- Exercise aim
Return each line of the rows below that contains the word "what", copying every such line in full.

- Extracted information
○ ○ ○

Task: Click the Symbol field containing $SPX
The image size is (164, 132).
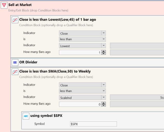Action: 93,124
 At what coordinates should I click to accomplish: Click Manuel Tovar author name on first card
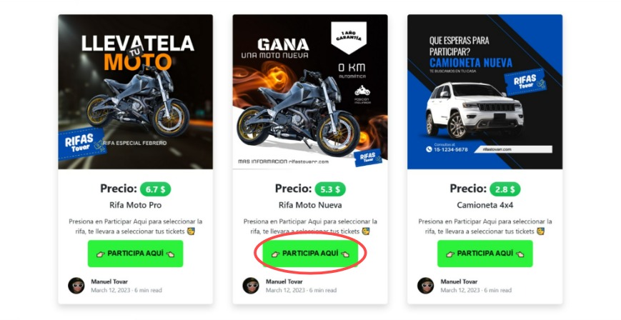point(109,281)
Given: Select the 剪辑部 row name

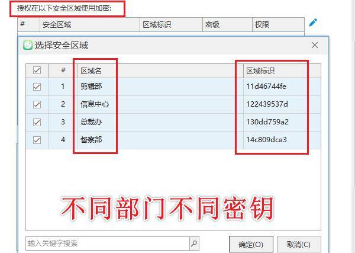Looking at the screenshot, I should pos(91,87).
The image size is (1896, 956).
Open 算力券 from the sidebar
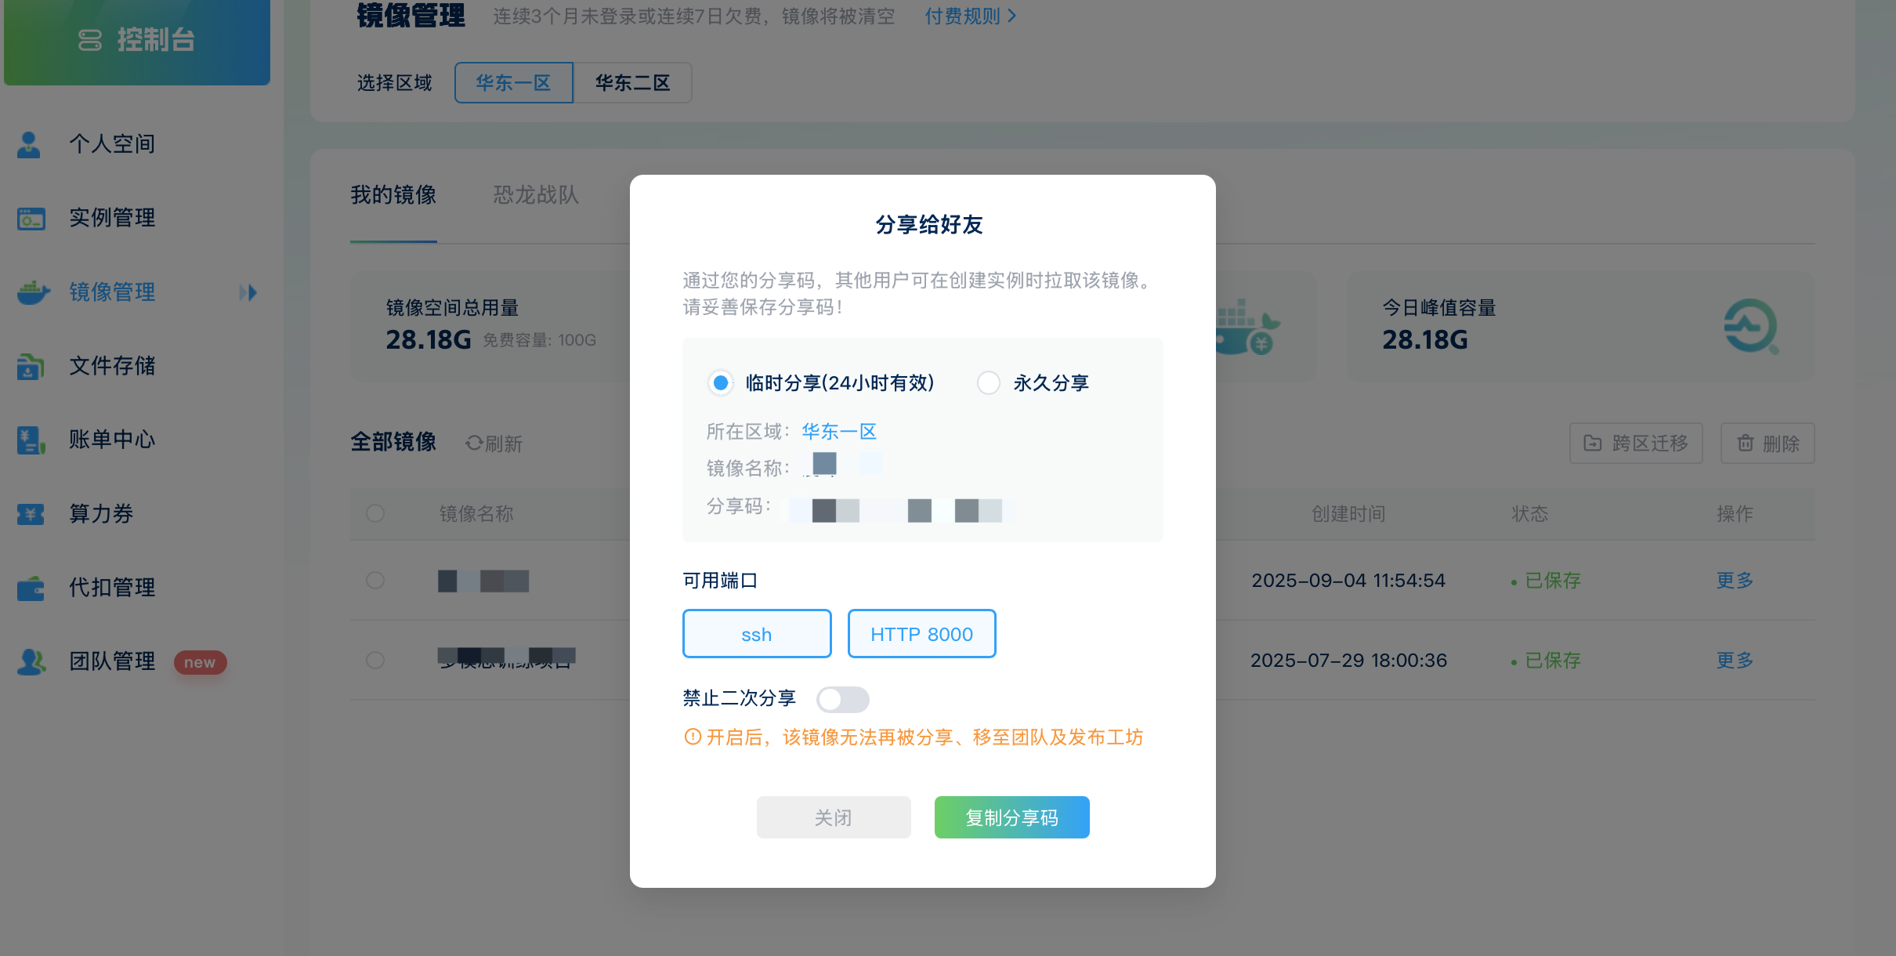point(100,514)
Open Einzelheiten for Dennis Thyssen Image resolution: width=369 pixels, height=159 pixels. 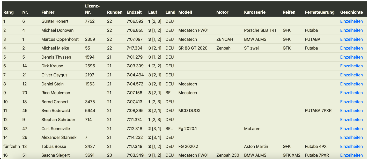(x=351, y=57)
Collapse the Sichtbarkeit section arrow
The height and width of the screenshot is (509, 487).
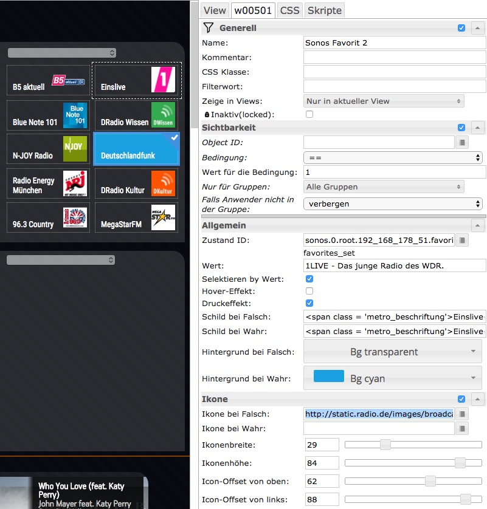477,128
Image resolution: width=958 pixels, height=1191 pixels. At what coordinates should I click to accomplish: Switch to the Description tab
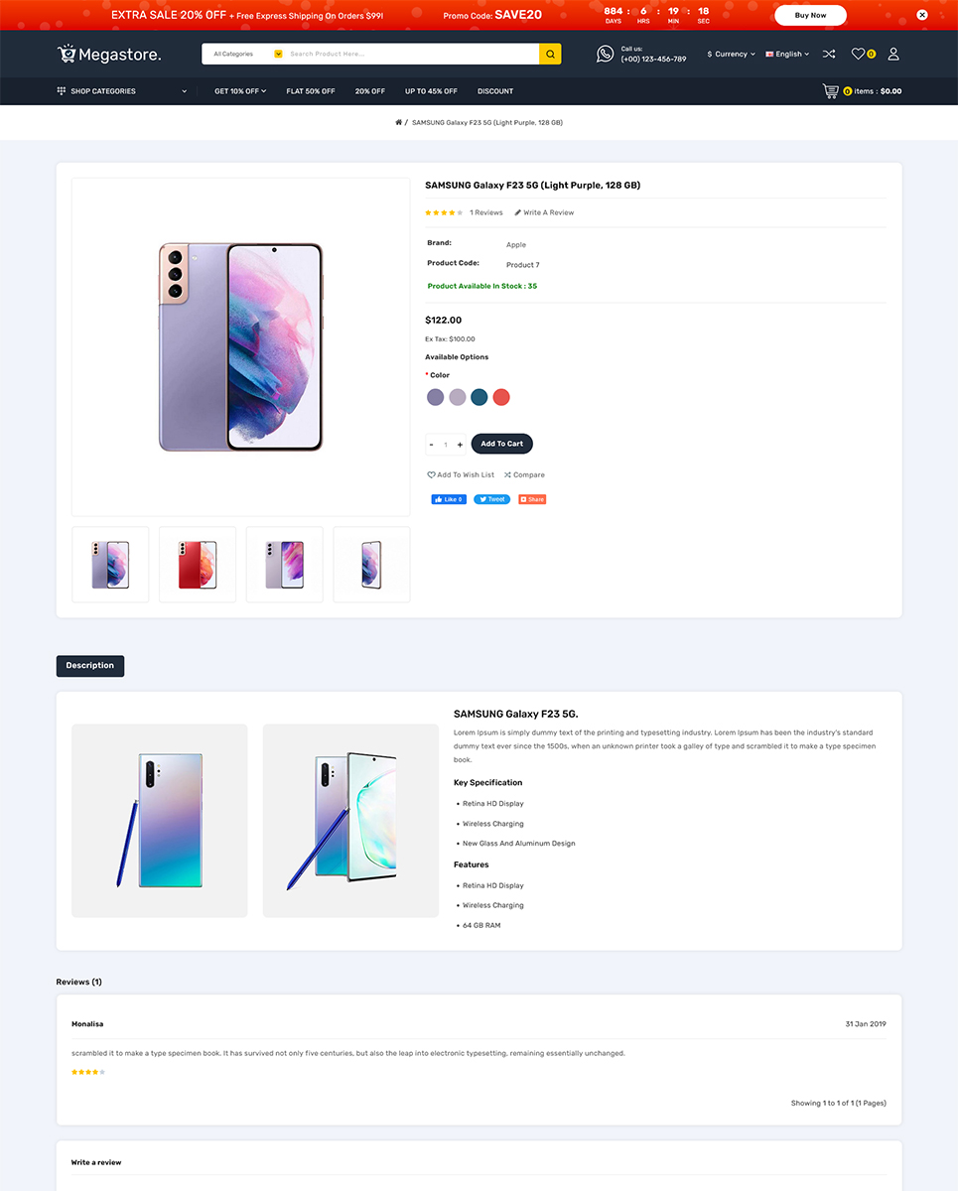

○ ○ ○

- The output
 At what coordinates should I click to accomplish: Click Manuel Tovar author name on first card
Image resolution: width=958 pixels, height=1191 pixels. At what coordinates should I click to accomplish: Switch to the Description tab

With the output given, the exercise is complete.